Exercise :: Show all lines from the material that carry the word "agent".

Provided information ::
* * * * *

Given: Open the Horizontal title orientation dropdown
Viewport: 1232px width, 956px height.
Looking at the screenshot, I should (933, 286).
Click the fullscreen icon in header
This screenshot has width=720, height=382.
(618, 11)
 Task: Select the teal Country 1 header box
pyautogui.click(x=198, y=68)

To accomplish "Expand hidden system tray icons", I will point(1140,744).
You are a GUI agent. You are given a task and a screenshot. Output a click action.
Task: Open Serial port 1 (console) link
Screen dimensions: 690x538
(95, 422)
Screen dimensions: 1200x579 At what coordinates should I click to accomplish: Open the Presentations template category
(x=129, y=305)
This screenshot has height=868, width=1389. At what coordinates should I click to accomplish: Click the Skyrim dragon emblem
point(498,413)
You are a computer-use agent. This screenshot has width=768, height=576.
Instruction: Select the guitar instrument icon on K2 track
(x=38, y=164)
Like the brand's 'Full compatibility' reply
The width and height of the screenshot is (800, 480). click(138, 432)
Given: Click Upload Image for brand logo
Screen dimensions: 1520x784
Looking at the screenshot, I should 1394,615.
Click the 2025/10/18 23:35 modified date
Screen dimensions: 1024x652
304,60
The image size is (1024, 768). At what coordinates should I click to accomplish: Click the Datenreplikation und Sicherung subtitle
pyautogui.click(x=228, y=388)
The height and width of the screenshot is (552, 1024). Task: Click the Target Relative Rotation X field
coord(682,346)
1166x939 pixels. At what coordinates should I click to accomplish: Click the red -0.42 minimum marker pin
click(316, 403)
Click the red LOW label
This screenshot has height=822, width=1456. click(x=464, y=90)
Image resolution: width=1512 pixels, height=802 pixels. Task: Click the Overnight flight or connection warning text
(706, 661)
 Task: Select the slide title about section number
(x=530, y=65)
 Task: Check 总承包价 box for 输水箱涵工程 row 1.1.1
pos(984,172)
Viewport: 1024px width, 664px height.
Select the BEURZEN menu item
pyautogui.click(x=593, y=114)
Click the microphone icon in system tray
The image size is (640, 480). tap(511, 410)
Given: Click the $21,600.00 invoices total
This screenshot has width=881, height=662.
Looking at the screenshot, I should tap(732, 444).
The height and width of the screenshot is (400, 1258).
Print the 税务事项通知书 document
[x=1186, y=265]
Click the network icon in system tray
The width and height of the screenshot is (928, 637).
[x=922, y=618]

* * * * *

Task answer ::
You are a GUI agent. You are given a task and a screenshot. Output a click action.
You are a computer-use agent. This screenshot has width=768, height=576.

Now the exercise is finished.